Assigned task →
This exercise asks for an exact transcription of every entry.

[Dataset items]
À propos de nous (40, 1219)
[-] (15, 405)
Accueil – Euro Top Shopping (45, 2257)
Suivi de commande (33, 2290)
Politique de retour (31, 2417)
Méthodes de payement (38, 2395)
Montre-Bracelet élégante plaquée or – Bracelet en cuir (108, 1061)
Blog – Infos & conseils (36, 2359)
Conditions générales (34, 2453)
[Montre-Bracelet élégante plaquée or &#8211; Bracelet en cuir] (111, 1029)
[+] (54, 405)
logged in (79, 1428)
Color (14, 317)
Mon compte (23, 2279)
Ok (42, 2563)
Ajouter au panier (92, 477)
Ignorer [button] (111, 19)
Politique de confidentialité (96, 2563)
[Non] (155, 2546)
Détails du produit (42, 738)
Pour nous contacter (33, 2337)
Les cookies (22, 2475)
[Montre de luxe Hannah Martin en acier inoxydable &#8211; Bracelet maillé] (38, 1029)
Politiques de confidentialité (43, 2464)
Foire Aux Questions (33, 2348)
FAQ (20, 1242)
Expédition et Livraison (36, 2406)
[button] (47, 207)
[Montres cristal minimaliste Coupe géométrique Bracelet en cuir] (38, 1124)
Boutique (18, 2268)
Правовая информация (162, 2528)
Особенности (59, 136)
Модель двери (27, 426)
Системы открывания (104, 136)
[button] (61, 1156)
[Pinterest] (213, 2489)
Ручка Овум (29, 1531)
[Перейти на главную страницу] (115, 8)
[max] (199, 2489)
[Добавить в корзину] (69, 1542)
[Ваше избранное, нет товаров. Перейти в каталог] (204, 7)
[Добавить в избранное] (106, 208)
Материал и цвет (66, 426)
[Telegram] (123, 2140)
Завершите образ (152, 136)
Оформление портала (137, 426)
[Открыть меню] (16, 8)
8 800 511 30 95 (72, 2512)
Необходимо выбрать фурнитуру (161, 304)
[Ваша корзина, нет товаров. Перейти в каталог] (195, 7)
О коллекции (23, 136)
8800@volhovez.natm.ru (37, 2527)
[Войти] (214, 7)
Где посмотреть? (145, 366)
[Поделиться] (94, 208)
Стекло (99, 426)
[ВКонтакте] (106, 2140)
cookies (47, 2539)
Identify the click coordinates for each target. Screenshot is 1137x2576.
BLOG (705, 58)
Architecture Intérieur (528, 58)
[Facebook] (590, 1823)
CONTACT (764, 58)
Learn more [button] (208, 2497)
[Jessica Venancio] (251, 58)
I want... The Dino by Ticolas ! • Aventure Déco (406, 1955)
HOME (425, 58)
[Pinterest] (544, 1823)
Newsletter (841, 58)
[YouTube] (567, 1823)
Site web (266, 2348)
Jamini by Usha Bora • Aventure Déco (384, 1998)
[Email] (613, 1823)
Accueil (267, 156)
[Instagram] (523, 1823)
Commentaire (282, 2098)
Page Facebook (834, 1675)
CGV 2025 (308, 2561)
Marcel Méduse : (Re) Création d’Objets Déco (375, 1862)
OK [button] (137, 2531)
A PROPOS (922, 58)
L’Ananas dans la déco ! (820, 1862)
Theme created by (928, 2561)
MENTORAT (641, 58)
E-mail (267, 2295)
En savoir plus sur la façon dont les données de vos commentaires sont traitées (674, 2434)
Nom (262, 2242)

Answer section →
À propos de nous (40, 1219)
[-] (15, 405)
Accueil – Euro Top Shopping (45, 2257)
Suivi de commande (33, 2290)
Politique de retour (31, 2417)
Méthodes de payement (38, 2395)
Montre-Bracelet élégante plaquée or – Bracelet en cuir (108, 1061)
Blog – Infos & conseils (36, 2359)
Conditions générales (34, 2453)
[Montre-Bracelet élégante plaquée or &#8211; Bracelet en cuir] (111, 1029)
[+] (54, 405)
logged in (79, 1428)
Color (14, 317)
Mon compte (23, 2279)
Ok (42, 2563)
Ajouter au panier (92, 477)
Ignorer [button] (111, 19)
Politique de confidentialité (96, 2563)
[Non] (155, 2546)
Détails du produit (42, 738)
Pour nous contacter (33, 2337)
Les cookies (22, 2475)
[Montre de luxe Hannah Martin en acier inoxydable &#8211; Bracelet maillé] (38, 1029)
Politiques de confidentialité (43, 2464)
Foire Aux Questions (33, 2348)
FAQ (20, 1242)
Expédition et Livraison (36, 2406)
[button] (47, 207)
[Montres cristal minimaliste Coupe géométrique Bracelet en cuir] (38, 1124)
Boutique (18, 2268)
Правовая информация (162, 2528)
Особенности (59, 136)
Модель двери (27, 426)
Системы открывания (104, 136)
[button] (61, 1156)
[Pinterest] (213, 2489)
Ручка Овум (29, 1531)
[Перейти на главную страницу] (115, 8)
[max] (199, 2489)
[Добавить в корзину] (69, 1542)
[Ваше избранное, нет товаров. Перейти в каталог] (204, 7)
[Добавить в избранное] (106, 208)
Материал и цвет (66, 426)
[Telegram] (123, 2140)
Завершите образ (152, 136)
Оформление портала (137, 426)
[Открыть меню] (16, 8)
8 800 511 30 95 (72, 2512)
Необходимо выбрать фурнитуру (161, 304)
[Ваша корзина, нет товаров. Перейти в каталог] (195, 7)
О коллекции (23, 136)
8800@volhovez.natm.ru (37, 2527)
[Войти] (214, 7)
Где посмотреть? (145, 366)
[Поделиться] (94, 208)
Стекло (99, 426)
[ВКонтакте] (106, 2140)
cookies (47, 2539)
Identify the click coordinates for each target. Screenshot is 1137x2576.
BLOG (705, 58)
Architecture Intérieur (528, 58)
[Facebook] (590, 1823)
CONTACT (764, 58)
Learn more [button] (208, 2497)
[Jessica Venancio] (251, 58)
I want... The Dino by Ticolas ! • Aventure Déco (406, 1955)
HOME (425, 58)
[Pinterest] (544, 1823)
Newsletter (841, 58)
[YouTube] (567, 1823)
Site web (266, 2348)
Jamini by Usha Bora • Aventure Déco (384, 1998)
[Email] (613, 1823)
Accueil (267, 156)
[Instagram] (523, 1823)
Commentaire (282, 2098)
Page Facebook (834, 1675)
CGV 2025 (308, 2561)
Marcel Méduse : (Re) Création d’Objets Déco (375, 1862)
OK [button] (137, 2531)
A PROPOS (922, 58)
L’Ananas dans la déco ! (820, 1862)
Theme created by (928, 2561)
MENTORAT (641, 58)
E-mail (267, 2295)
En savoir plus sur la façon dont les données de vos commentaires sont traitées (674, 2434)
Nom (262, 2242)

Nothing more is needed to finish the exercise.